Let me be once convinced that St. Paul, with the elders of
an Apostolic Church, knowingly and intentionally appended a palsy or a
consumption to the sentence of excommunication, and I shall be obliged
to reconsider my old opinion as to the anti-Christian principle of the
Romish Inquisition.
Ib. p. 114.
'A man that is a heretic, after the first and second admonition,
reject; knowing that he that is such, is subverted, and sinneth, being
condemned of himself'.--Tit. iii. 10, 11.

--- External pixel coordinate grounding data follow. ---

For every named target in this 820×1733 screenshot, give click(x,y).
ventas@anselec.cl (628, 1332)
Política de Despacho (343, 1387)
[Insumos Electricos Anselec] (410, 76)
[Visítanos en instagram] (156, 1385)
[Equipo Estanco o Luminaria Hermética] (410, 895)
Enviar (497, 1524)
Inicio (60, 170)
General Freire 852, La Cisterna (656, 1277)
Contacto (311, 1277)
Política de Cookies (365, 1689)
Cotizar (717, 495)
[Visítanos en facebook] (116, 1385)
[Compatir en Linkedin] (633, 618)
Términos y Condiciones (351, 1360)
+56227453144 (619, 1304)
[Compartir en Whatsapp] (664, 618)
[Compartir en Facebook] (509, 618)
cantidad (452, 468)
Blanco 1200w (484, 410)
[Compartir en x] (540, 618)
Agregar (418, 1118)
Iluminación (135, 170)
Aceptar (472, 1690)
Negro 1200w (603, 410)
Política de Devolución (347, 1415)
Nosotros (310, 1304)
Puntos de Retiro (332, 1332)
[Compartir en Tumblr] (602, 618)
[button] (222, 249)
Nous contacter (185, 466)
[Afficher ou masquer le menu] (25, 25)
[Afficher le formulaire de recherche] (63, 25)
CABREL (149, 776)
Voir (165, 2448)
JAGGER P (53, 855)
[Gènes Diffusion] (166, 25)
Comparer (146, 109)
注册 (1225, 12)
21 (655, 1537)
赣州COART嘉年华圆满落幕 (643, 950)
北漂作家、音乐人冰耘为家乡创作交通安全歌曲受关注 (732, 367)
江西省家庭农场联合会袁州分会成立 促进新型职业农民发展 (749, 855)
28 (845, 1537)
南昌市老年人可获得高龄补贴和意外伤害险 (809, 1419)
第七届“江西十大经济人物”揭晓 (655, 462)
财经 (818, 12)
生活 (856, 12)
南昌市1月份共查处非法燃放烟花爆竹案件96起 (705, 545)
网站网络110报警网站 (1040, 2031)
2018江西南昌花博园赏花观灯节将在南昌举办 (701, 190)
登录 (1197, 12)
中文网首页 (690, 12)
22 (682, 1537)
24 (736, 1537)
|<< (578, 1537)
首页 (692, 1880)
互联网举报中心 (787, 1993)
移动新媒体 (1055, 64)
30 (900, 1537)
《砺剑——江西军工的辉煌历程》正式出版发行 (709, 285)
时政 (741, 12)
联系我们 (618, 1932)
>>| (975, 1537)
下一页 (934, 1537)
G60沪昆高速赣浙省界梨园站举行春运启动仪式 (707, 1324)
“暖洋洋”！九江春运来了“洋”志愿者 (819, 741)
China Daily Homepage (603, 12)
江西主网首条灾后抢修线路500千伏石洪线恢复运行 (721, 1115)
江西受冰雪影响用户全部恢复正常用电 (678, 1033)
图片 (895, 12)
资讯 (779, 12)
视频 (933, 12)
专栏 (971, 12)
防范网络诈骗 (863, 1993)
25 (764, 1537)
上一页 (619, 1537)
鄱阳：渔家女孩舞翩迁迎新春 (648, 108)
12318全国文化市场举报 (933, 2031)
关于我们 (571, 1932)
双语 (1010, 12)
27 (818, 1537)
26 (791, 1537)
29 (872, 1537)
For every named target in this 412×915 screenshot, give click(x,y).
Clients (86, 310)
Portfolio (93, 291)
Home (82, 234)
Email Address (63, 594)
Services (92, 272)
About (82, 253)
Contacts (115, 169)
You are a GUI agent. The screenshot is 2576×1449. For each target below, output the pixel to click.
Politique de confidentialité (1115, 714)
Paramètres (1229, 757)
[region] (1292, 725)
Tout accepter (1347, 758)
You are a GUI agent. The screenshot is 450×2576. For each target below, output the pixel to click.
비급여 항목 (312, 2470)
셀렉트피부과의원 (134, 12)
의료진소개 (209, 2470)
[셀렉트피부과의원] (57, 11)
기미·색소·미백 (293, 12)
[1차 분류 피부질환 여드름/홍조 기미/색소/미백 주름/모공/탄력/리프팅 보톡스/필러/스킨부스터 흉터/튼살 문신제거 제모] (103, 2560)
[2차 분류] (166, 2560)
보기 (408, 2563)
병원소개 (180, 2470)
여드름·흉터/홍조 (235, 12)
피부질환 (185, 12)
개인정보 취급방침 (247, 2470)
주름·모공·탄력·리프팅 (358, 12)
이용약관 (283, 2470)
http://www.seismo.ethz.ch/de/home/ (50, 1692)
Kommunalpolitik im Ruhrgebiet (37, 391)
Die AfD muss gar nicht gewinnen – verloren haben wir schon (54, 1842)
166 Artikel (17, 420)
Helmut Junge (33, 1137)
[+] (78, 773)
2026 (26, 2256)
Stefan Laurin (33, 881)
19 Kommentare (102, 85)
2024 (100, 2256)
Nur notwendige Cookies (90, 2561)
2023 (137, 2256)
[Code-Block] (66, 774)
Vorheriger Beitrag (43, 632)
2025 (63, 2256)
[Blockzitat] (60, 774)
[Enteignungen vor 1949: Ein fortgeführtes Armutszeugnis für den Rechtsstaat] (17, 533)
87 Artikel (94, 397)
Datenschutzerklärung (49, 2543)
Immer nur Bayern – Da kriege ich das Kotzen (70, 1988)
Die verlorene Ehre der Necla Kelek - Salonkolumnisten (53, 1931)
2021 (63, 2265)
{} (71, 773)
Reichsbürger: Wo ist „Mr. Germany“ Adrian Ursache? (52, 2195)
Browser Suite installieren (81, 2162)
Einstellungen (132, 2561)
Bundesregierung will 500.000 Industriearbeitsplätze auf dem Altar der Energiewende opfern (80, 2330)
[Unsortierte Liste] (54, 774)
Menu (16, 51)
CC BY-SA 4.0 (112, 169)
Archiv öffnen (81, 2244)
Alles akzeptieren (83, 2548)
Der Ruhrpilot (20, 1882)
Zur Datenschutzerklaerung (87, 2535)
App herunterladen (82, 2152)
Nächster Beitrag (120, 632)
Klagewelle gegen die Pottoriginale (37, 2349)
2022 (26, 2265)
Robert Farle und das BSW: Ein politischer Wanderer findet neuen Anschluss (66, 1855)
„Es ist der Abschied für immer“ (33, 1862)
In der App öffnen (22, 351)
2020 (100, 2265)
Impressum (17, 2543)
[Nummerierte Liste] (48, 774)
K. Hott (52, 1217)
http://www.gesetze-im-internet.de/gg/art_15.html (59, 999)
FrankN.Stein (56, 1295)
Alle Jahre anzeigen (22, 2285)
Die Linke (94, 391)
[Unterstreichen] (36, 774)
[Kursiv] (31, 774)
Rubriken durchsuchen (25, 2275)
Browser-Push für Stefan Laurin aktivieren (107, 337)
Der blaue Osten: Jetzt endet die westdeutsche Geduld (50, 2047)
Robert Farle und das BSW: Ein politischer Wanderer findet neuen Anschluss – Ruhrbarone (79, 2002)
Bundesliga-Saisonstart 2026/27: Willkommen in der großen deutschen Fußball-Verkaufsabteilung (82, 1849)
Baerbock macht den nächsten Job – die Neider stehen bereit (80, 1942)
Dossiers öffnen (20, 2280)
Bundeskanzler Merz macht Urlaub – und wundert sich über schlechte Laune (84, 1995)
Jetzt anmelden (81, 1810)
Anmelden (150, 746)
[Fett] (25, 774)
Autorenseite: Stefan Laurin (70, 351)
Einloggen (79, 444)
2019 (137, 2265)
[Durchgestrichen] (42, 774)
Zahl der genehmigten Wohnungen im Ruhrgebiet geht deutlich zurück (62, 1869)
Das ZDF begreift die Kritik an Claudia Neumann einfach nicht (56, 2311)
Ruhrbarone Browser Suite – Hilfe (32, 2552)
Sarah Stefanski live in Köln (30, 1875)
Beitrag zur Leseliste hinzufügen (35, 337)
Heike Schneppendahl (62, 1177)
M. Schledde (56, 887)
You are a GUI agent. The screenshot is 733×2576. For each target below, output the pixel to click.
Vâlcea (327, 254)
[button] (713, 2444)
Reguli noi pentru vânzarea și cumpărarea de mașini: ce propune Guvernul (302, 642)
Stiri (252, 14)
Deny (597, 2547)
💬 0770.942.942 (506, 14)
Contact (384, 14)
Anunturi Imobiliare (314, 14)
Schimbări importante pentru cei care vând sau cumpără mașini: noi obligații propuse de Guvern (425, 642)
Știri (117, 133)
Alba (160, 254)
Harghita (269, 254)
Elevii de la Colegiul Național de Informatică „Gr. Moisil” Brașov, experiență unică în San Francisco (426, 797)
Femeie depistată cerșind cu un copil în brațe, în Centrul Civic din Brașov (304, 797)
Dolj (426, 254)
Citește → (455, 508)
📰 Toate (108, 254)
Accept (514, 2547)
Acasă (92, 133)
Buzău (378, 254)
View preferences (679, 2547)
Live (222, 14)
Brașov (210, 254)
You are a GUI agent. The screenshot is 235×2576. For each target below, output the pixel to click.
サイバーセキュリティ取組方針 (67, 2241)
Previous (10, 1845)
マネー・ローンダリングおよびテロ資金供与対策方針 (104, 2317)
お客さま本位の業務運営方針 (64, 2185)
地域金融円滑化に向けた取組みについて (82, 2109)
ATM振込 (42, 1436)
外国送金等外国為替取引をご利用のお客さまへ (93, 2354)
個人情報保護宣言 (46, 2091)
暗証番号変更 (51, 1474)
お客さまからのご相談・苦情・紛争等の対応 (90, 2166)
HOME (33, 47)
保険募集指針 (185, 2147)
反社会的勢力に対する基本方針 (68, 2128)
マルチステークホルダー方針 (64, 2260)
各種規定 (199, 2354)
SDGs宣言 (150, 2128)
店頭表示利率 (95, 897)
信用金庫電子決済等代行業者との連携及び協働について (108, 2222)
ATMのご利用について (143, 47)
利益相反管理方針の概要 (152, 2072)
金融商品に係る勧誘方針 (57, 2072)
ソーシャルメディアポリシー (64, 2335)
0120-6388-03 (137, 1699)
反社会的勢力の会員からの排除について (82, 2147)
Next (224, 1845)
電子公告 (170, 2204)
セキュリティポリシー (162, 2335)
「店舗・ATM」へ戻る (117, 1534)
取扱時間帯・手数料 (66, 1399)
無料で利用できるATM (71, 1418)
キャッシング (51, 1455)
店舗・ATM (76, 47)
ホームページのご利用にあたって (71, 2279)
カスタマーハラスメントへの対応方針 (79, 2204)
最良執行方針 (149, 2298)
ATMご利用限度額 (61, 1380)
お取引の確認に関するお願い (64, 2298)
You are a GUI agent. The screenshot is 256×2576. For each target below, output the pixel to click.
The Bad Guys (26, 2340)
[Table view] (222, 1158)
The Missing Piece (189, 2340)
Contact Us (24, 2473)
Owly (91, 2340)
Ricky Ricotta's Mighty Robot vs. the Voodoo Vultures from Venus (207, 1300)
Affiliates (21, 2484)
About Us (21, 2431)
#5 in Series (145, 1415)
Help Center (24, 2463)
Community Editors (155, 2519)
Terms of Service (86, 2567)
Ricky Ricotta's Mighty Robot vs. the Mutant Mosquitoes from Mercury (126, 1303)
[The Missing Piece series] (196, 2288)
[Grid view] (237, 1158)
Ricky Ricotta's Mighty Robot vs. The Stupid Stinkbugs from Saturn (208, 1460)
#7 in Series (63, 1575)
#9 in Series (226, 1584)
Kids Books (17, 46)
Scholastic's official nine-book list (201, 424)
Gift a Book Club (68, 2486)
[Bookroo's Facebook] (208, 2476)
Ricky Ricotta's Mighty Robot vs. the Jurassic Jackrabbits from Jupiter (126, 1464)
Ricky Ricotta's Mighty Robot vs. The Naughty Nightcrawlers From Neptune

This text would be among my minor arguments for doubting the Paulinity
of the Epistle to Titus. It seems to me to breathe the spirit of a later
age, and a more established Church power.
Ib.
Not every one that mistakes in judgment, though in matters of great
importance, in points fundamental, but he that openly espouses such
fundamental error. * * Dr. Whitby adds to the definition, the
espousing it out of disgust, pride, envy, or some worldly principle,
and against his conscience.
Whitby went too far; Waterland not far enough. Every schismatic is not
necessarily a heretic; but every heretic is virtually a schismatic. As
to the meaning of [Greek: autokatakritos], Waterland surely makes too
much of a very plain matter. What was the sentence passed on a heretic?
A public declaration that he was no longer a member of--that is, of one
faith with--the Church. This the man himself, after two public notices,
admits and involves in the very act of persisting.